Methods: The expression of MSLN in human pancreatic cancer cell lines, HPDE cells, clinical specimens of human pancreatic adenocarcinoma were determined by real-time RT-PCR and western blot. MSLN stable overexpression and silencing cells were selected in MIA PaCa-2, and BxPC-3 cells using retrovirus vectors. In vitro cell proliferation, migration, and cell cycle were performed by MTS, modified Boyden chamber assay, and flow cytometry analysis, respectively. In vivo tumor growth was performed in subcutaneous and orthotopic nude mice model. Chimeric VLP-hMSLN was constructed, and C57BL/6J mice were immunized by VLP-hMSLN to treat preexisting pancreatic tumor. MSLN-specific T cells and antibodies were assessed by ELISPOT and ELISA, respectively.

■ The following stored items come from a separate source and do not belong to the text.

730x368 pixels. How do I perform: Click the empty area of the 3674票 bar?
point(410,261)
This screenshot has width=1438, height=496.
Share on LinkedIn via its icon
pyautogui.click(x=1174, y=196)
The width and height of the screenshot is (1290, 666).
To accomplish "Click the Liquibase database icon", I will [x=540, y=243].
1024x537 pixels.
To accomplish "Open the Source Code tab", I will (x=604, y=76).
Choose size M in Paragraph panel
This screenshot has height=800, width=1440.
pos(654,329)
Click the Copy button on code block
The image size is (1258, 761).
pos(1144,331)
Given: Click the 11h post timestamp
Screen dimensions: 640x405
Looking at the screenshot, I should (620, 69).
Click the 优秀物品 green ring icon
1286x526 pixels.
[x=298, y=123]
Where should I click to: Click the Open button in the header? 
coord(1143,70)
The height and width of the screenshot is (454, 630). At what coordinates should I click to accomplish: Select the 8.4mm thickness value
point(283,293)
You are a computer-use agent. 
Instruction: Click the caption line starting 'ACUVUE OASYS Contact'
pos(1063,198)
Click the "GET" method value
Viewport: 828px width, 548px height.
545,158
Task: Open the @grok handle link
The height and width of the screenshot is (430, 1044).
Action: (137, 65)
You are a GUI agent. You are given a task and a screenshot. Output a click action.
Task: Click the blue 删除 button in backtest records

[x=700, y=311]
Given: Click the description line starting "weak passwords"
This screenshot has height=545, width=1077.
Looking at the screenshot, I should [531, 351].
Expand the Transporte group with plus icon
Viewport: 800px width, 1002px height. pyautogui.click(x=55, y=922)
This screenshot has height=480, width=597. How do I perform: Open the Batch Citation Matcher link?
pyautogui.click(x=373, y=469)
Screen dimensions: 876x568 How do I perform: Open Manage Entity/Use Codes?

Results: The MSLN expression levels were significantly increased in all four pancreatic cancer cell lines tested, compared with that in HPDE cells (p<0.05). In 10 clinical pancreatic carcinoma samples, MSLN was found to be substantially over-expressed compared with the surrounding normal tissues (p<0.05). Forced expression of MSLN boosts tumor cell proliferation, and migration in vitro by 90% and 300% compared with the vector control cells (p<0.05), and contributes to tumor progression in nude mouse xenograft model through effects on the STAT3 pathway. Silencing of MSLN decreased cell proliferation, and migration in pancreatic cancer cells by 50% and 70% compared with the vector control cells (p<0.05), and ablated tumor progression in vivo. Immunization with chimeric VLP which contains surface protein MSLN (VLP-hMSLN) significantly regressed tumor progression in C57BL/6J mice. The elevated levels of MSLN specific CD8+ T cell responses and down regulated T regulatory cells were found to be responsible for controlling tumor growth and correlated with prolonged survival.

Conclusions: These data demonstrate that MSLN is overexpressed, and is a malignant factor in pancreatic cancer. VLP-hMSLN immunization in C57BL/6J mice significantly regressed the preexisting pancreatic tumor, and can be used as a novel therapeutic vaccine. This study may provide a new treatment strategy for therapeutic intervention in pancreatic cancer.